Looming debt crisis haunts Tunisia’s economy
Tunisia is facing the real risk of defaulting on its external debt which has reached 100% of GDP compared to 35% in 2010.
The credit crisis adds to Tunisia’s woes of political and social instability as the country struggles to redress an economy hit by Covid-19 and a drop in tourist arrivals on the back of domestic turmoil.
The authoritarian measures taken by President Kais Saied have also complicated Tunisia’s outlook and raised its default risk as the country has stumbled to get a much needed IMF deal.
President Saied has gone as far as shrugging off ratings by credit rating agencies indicating that tough times ahead awaits the Tunisian economy where painful reforms are needed to balance the budget.
Debt service accounts for 28% of Tunisia’s budget and the country has so far 3.16 billion dollars in overdue debt payment.
Some 60% of Tunisia’s debt is in dollars and the Euro and 58% of this debt is held by multilateral donors such as the IMF, the World Bank or the African Development bank.
International lenders have on multiple occasions recommended Tunisia to downsize its disproportionate public payroll.
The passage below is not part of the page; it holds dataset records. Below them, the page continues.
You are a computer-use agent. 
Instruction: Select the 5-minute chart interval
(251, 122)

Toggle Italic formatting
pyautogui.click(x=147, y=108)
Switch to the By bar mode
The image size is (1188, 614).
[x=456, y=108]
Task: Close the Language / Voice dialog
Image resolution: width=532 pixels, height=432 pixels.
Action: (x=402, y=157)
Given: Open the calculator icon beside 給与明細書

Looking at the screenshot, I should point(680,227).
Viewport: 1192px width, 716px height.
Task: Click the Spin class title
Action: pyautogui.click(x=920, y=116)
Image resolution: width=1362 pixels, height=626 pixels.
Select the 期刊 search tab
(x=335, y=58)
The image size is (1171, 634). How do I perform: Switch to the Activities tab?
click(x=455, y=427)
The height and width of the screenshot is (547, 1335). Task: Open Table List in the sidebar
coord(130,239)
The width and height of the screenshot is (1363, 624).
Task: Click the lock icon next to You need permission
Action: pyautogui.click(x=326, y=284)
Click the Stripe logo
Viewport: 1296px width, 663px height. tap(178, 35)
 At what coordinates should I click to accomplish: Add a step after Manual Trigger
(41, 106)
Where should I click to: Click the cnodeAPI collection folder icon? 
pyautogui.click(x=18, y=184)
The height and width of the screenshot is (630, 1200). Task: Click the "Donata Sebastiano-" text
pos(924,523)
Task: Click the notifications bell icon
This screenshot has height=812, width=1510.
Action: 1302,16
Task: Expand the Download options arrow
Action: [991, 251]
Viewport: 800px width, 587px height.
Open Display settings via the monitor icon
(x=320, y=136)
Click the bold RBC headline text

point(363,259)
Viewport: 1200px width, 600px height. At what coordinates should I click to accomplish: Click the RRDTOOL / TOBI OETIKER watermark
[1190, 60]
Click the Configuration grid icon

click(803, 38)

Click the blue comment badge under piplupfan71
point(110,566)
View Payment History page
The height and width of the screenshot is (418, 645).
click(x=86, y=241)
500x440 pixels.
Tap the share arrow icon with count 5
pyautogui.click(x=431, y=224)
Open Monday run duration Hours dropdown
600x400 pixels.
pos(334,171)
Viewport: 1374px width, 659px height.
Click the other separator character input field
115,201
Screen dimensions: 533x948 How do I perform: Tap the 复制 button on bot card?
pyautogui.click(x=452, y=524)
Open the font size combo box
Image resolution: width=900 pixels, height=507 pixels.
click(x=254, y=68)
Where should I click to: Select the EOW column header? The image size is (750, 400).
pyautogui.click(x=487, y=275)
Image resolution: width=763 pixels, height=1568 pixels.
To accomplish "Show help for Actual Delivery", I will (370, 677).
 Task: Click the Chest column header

Out of a population of 12 million, Tunisia has over 700,000 civil servants.
Tunisia has more public sector employees compared to 568,000 in Morocco which has a population three times bigger.
However, downsizing the civil service payroll also risks worsening the country’s unemployment rate which stands at 17%, without counting thousands of workers in the informal sector left without social protection.